Wednesday, October 28, 2015

How to fabricate a presidential race





Hold the presses!  Ben Carson is edging ahead of Donald Trump!

Or so the New York Times informs us, right in the headline about its co-sponsored survey of Republican voters.  A little further down in the story, the Times confides that the size of the difference in proportions of respondents who prefer Carson or Trump for president is “within the margin of sampling error.” Having gotten that irksome ritual phrase out of the way, the Times goes on to analyze the race as if Carson really was in the lead.

Unfortunately for the Times, the “margin of error” is exactly that.  The race is too close to call.  In the survey, the difference between the proportions supporting Carson and Trump is so small that among all Republicans it might well be zero.   Had the Times and CBS News surveyed voters the day before, they might easily have found that Trump on top.

Sometimes polls are meaningful even when we can’t generalize from them.  For example, suppose that we survey all Times reporters and find that 51% of them are Republicans. We might not be able to deduce that most reporters in the US are Republicans, but at least we know that to be true of one of the country’s most influential newspapers.  But in the case at hand, the sample has no meaning other than what we can infer about Republicans in general.  The fact that Carson is slightly ahead of Trump in the sample has no significance.  It wouldn’t merit a headline in even the Western Succotash News-Free Press.

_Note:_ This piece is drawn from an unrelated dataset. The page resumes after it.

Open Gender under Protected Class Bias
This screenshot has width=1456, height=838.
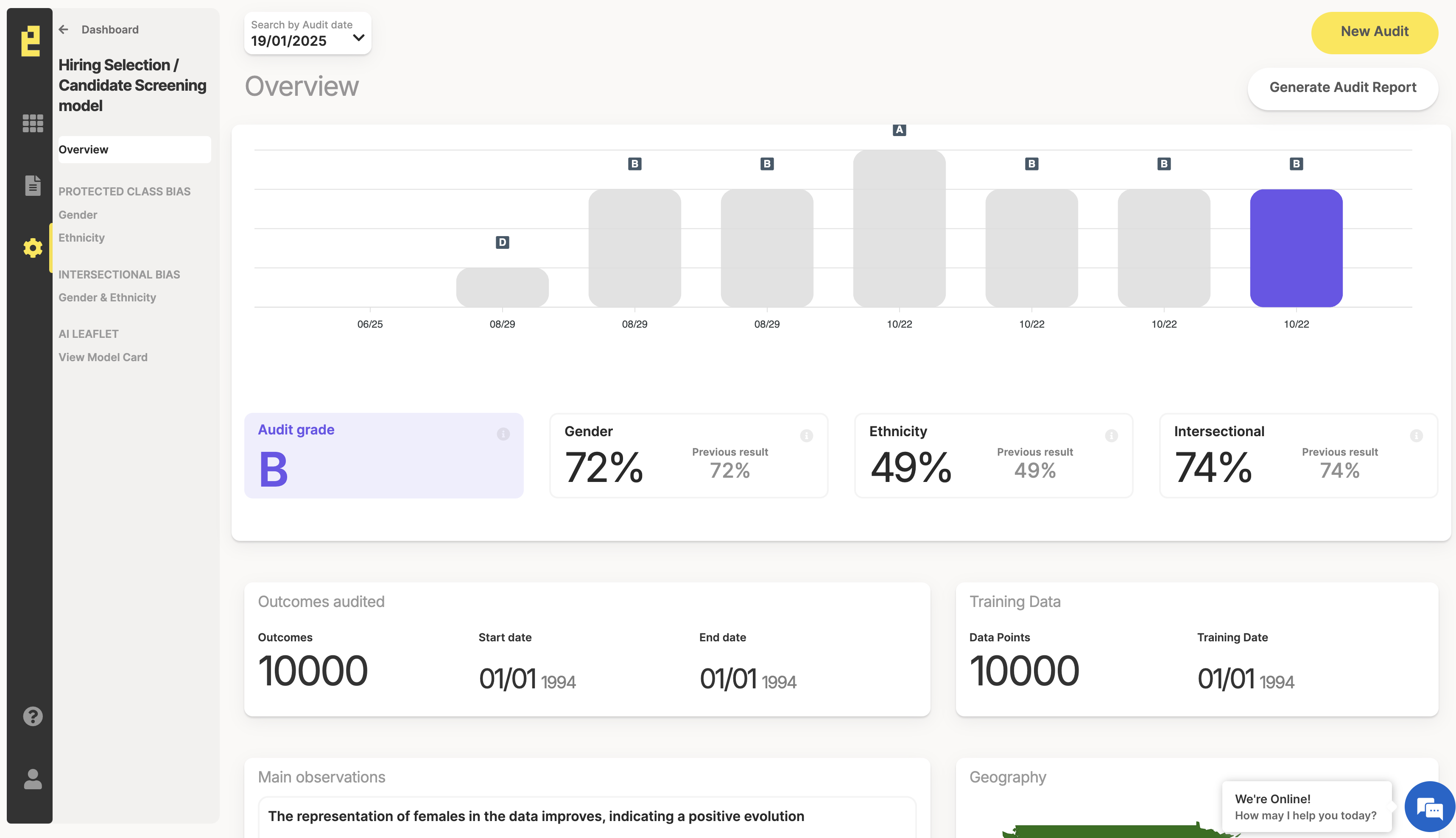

Journalists sometimes dismiss the margin of error because they think that it refers to mistakes by the surveyors, such as coding the wrong answer.  Surely, they reason, if the surveyors are careful, the “margin of error” will be just an empty phrase.

In reality, the margin of error refers to all chance events that affect the outcome of the survey.  Most of them are unavoidable. For example, the sample of voters surveyed is virtually never a perfect mirror of all Republicans.  Even if it is, the responses are still subject to randomness.  An indifferent voter may state a preference for Carson today and Trump tomorrow. 

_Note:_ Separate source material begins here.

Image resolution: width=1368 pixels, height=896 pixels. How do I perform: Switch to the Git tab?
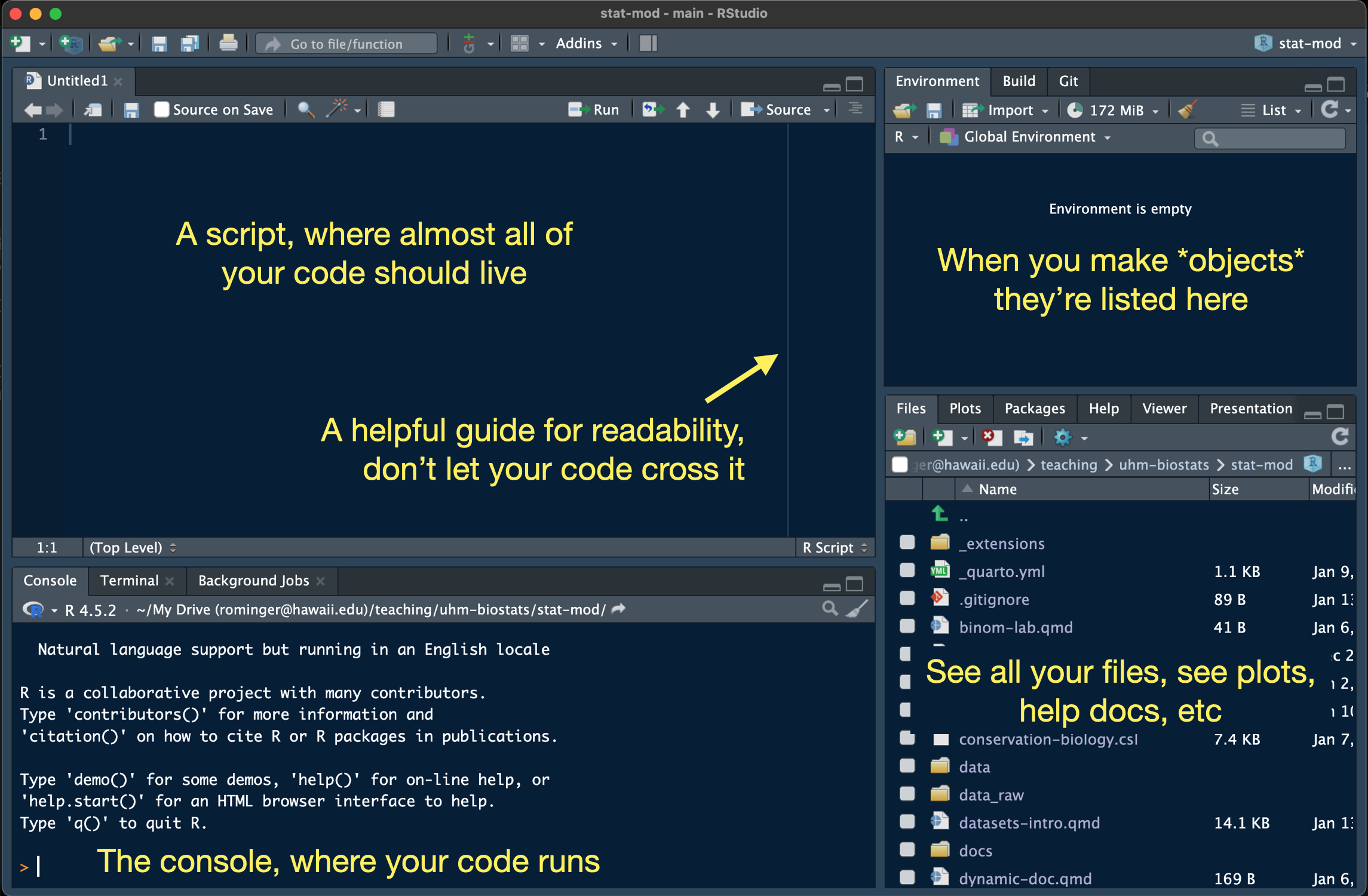pyautogui.click(x=1068, y=81)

Before declaring that Carson (or Trump) is in the lead, we must calculate the size of random factors.  If we are willing to live with only a 5% chance of being wrong about the leader, and the survey responses vary so much from day to day that there’s a 10% chance of being wrong, then we should confess that we don’t really know who’s in the lead.  That won’t get us on page one, but it happens to be the truth.

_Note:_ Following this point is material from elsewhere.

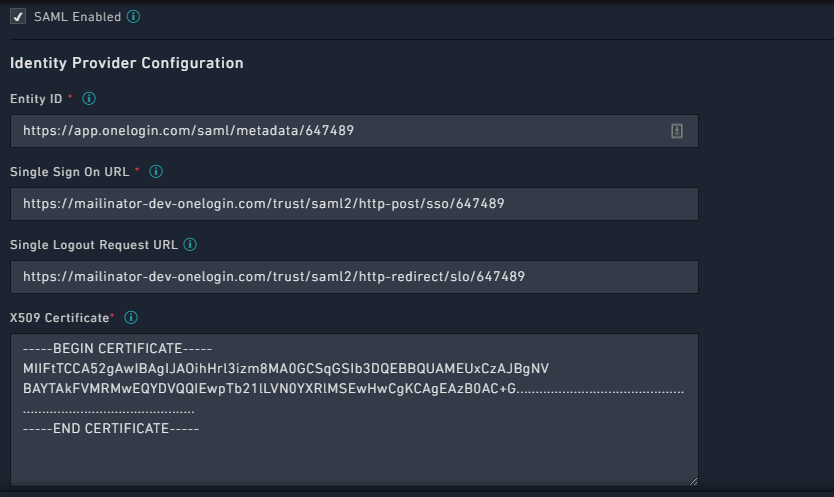Click the Single Sign On URL label
This screenshot has height=497, width=834.
69,172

 Leon Taylor, tayloralmaty@gmail.com

Notes

These points also apply to the survey questions about voter attitudes, about which the Times speculates in great detail but without a single reference to a confidence interval.  Given the amount of dough that the Times and CBS News are spending on the survey, they would be well within their rights to demand that the pollsters provide a 95% confidence interval for each question. 

Such an interval means this: If we take 100 random samples of Republicans, then the interval will include the percentages backing a given position in at least 95 of the samples.  For example, suppose that the confidence interval for the difference in shares of respondents backing Carson and Trump is [-2%, 2%].  Then we may expect that in 95 or more of 100 samples, the difference in shares will be between -2% (Trump leads slightly) and 2% (Carson leads slightly).  Since the confidence interval includes zero, we cannot rule out the possibility that among all Republicans the race is a dead heat.

Now suppose instead that the 95% confidence interval is [2%, 4%].  Then, in at least 95 of the 100 samples, Carson would be in the lead by 2% to 4%. Since chances are less than 5% that Trump leads or that the two candidates are tied, we could safely conclude that Carson is the leader among all Republicans.

  
 References 

Jonathan Martin and Dalia Sussman.  Poll watch: Ben Carson edges ahead nationally in Times/CBS News poll.  New York Times.  October 28, 2015.